RE: Re: Loading optimization

Started by Mikheev, Vadimabout 25 years ago8 messages
#1Mikheev, Vadim
vmikheev@SECTORBASE.COM

This is OK for table files, unless someone's broken the
code that will auto-initialize a zero page when it comes across one.

Hmmm, I don't see anything like auto-initialization in code -:(
Where did you put these changes?

I didn't put 'em in, it looked like your work to me: see vacuum.c,
lines 618-622 in current sources.

Oh, this code was there from 6.0 days.

Awhile back I did fix PageGetFreeSpace and some related macros to
deliver sane results when looking at an all-zero page header, so that
scans and inserts would ignore the page until vacuum fixes it.

I see now - PageGetMaxOffsetNumber... Ok.

Perhaps WAL redo needs to be prepared to do PageInit as well?

It calls PageIsNew and uses flag in record to know when a page could
be uninitialized.

Actually, I'd expect the CRC check to catch an all-zeroes page (if
it fails to complain, then you misimplemented the CRC), so that would
be the place to deal with it now.

I've used standard CRC32 implementation you pointed me to -:)
But CRC is used in WAL records only.

Vadim

#2Tom Lane
tgl@sss.pgh.pa.us
In reply to: Mikheev, Vadim (#1)
CRCs (was Re: [GENERAL] Re: Loading optimization)

"Mikheev, Vadim" <vmikheev@SECTORBASE.COM> writes:

Actually, I'd expect the CRC check to catch an all-zeroes page (if
it fails to complain, then you misimplemented the CRC), so that would
be the place to deal with it now.

I've used standard CRC32 implementation you pointed me to -:)
But CRC is used in WAL records only.

Oh. I thought we'd agreed that a CRC on each stored disk block would
be a good idea as well. I take it you didn't do that.

Do we want to consider doing this (and forcing another initdb)?
Or shall we say "too late for 7.1"?

regards, tom lane

#3Bruce Momjian
pgman@candle.pha.pa.us
In reply to: Tom Lane (#2)
Re: CRCs (was Re: [GENERAL] Re: Loading optimization)
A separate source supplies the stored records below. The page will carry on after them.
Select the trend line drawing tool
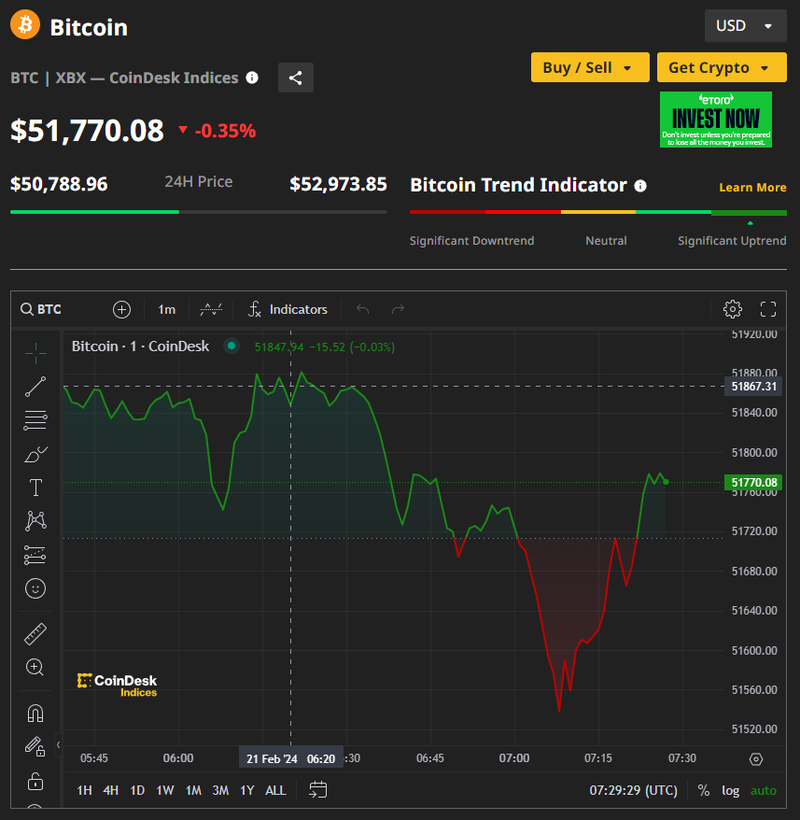Screen dimensions: 800x820 pos(36,387)
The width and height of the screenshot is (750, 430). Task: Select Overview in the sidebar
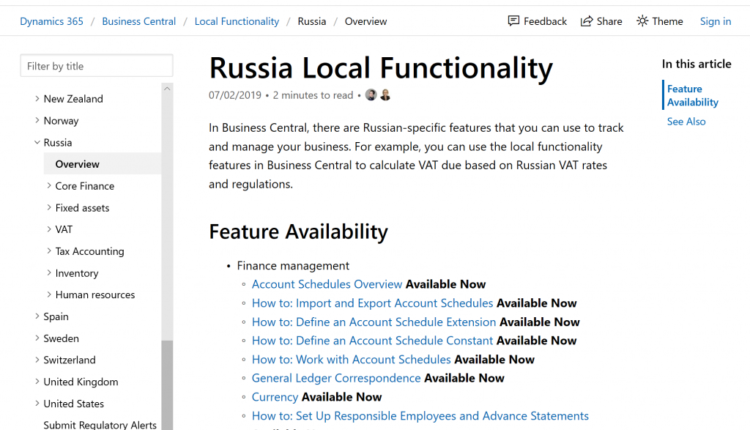77,164
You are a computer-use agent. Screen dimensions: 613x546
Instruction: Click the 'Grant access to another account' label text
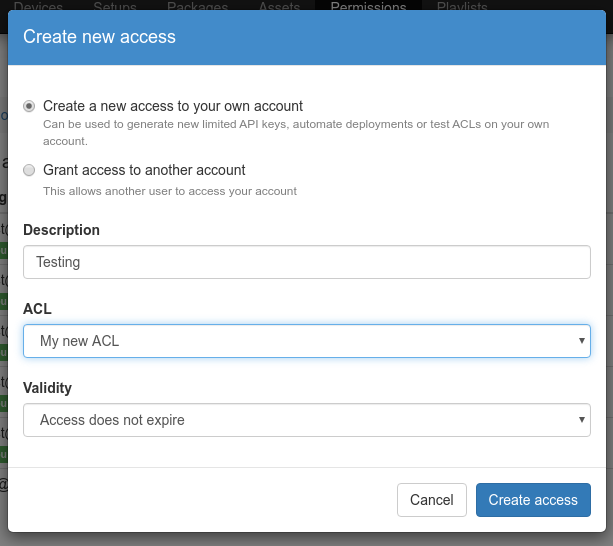(144, 170)
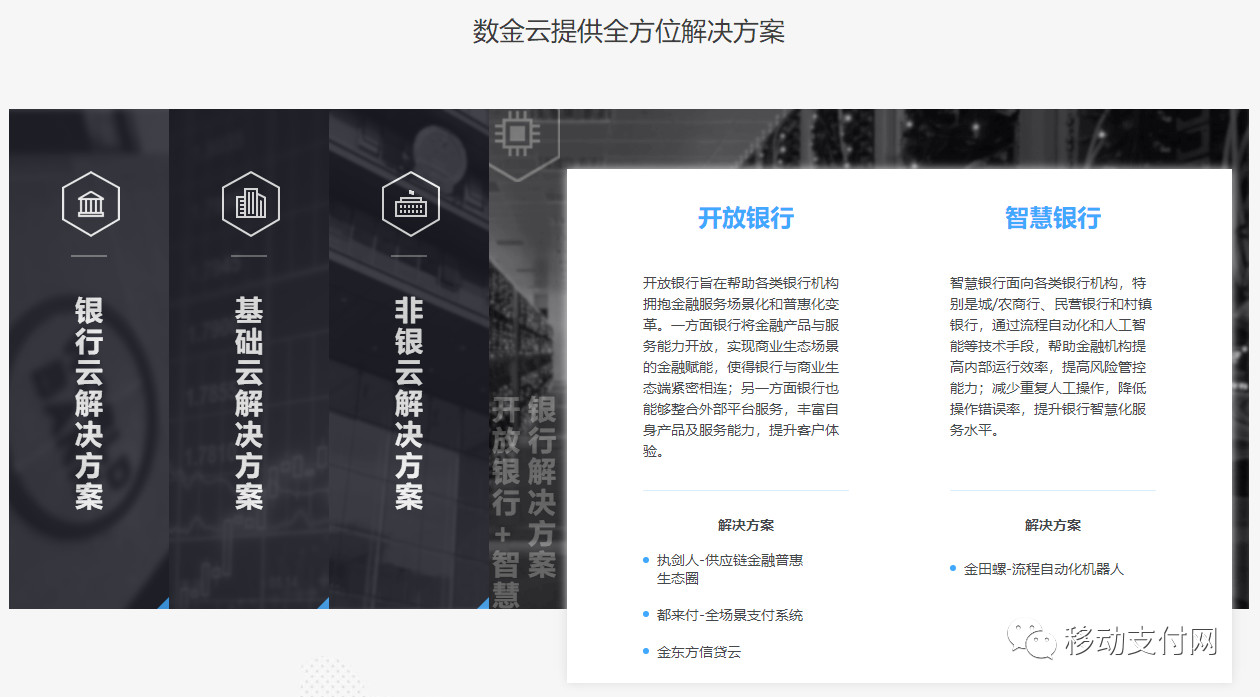Screen dimensions: 1260x697
Task: Toggle the blue bullet beside 都来付 entry
Action: coord(643,614)
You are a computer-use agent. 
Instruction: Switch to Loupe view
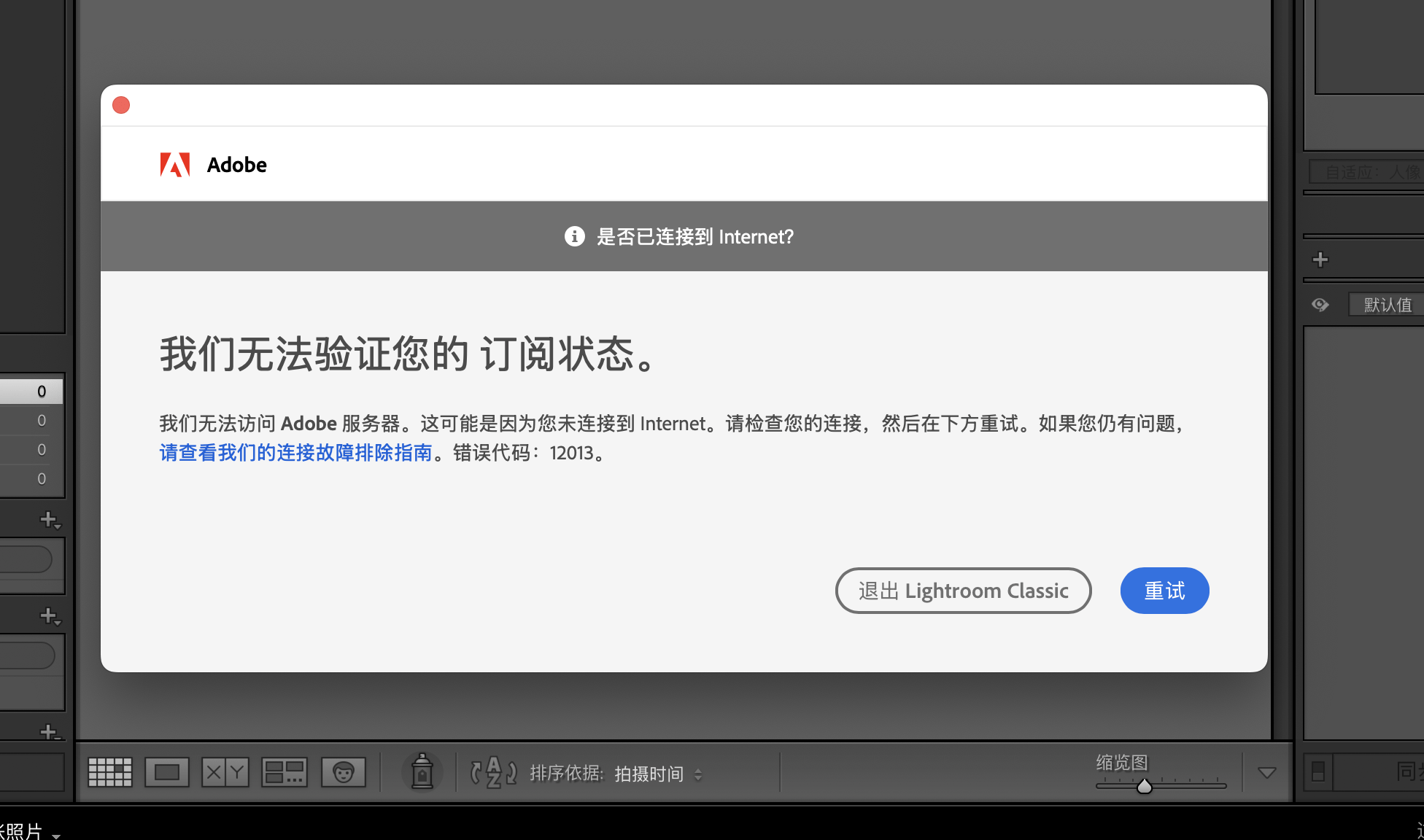click(x=166, y=771)
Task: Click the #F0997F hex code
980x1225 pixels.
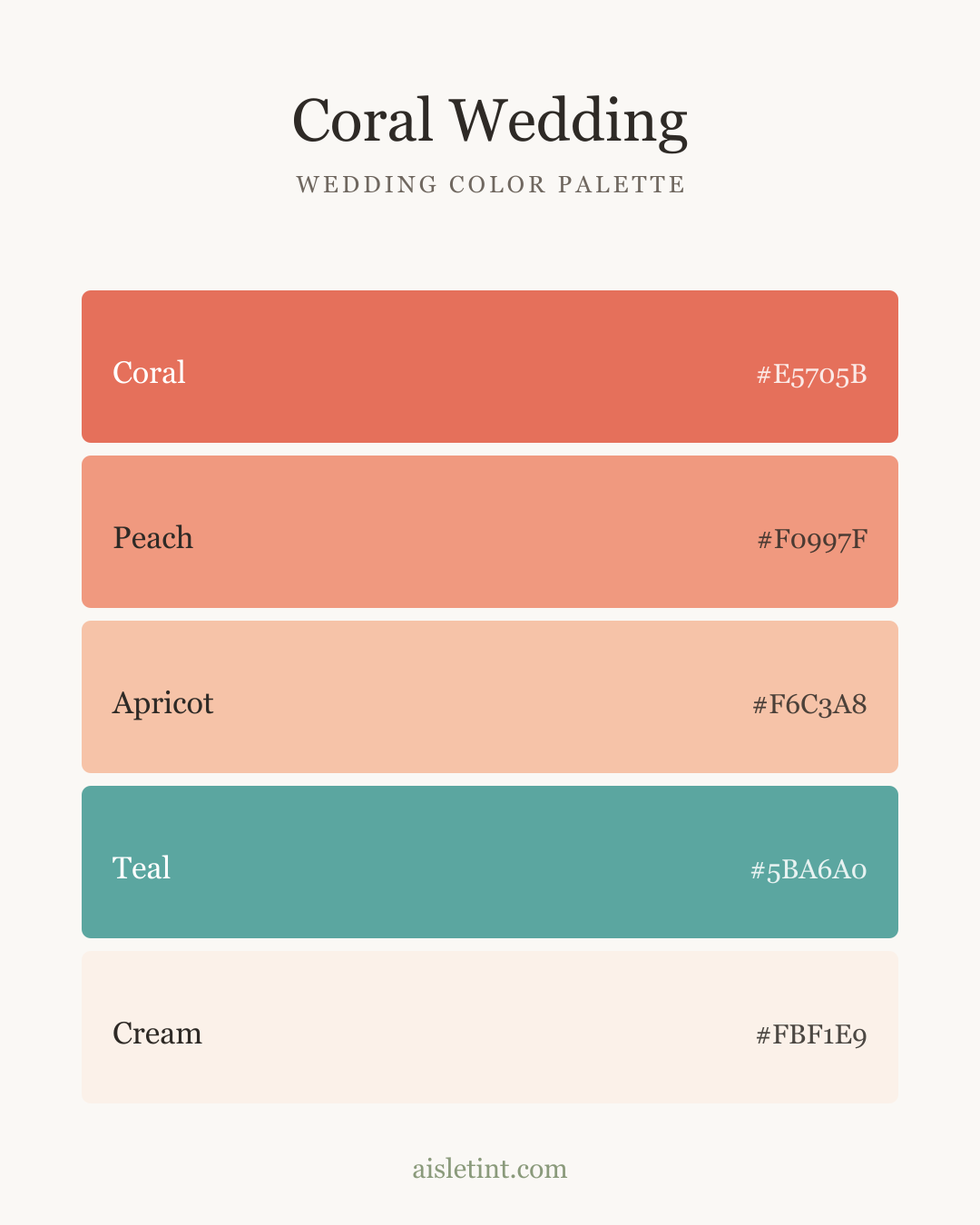Action: click(812, 539)
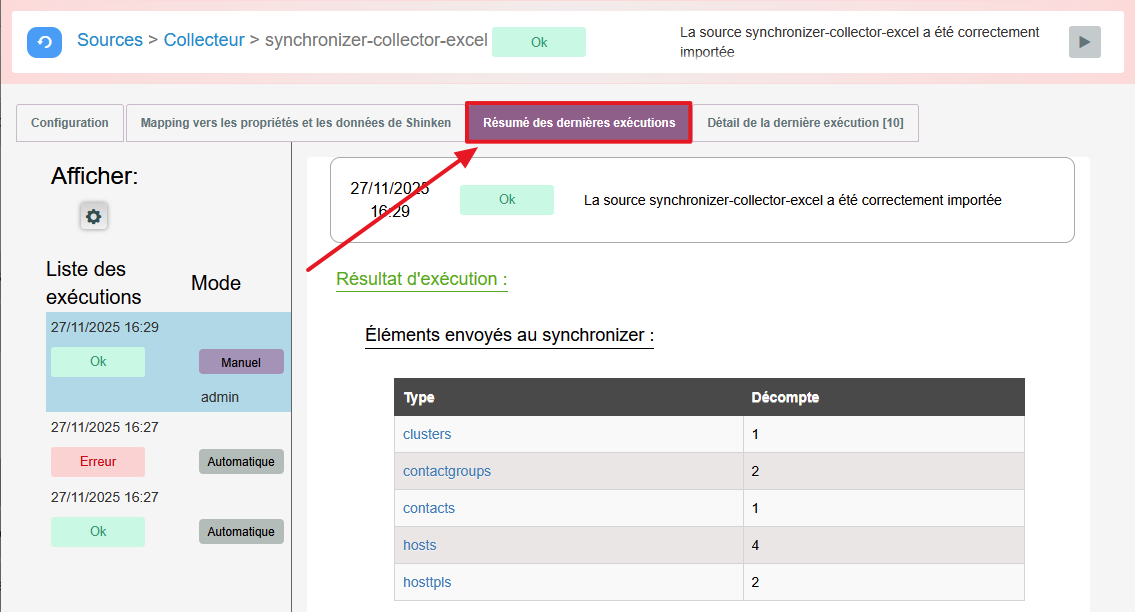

"Mikheev, Vadim" <vmikheev@SECTORBASE.COM> writes:

Actually, I'd expect the CRC check to catch an all-zeroes page (if
it fails to complain, then you misimplemented the CRC), so that would
be the place to deal with it now.

I've used standard CRC32 implementation you pointed me to -:)
But CRC is used in WAL records only.

Oh. I thought we'd agreed that a CRC on each stored disk block would
be a good idea as well. I take it you didn't do that.

No, I thought we agreed disk block CRC was way overkill. If the CRC on
the WAL log checks for errors that are not checked anywhere else, then
fine, but I thought disk CRC would just duplicate the I/O subsystem/disk
checks.

-- 
  Bruce Momjian                        |  http://candle.pha.pa.us
  pgman@candle.pha.pa.us               |  (610) 853-3000
  +  If your life is a hard drive,     |  830 Blythe Avenue
  +  Christ can be your backup.        |  Drexel Hill, Pennsylvania 19026
#4Tom Lane
tgl@sss.pgh.pa.us
In reply to: Bruce Momjian (#3)
Re: CRCs (was Re: [GENERAL] Re: Loading optimization)

Bruce Momjian <pgman@candle.pha.pa.us> writes:

Oh. I thought we'd agreed that a CRC on each stored disk block would
be a good idea as well. I take it you didn't do that.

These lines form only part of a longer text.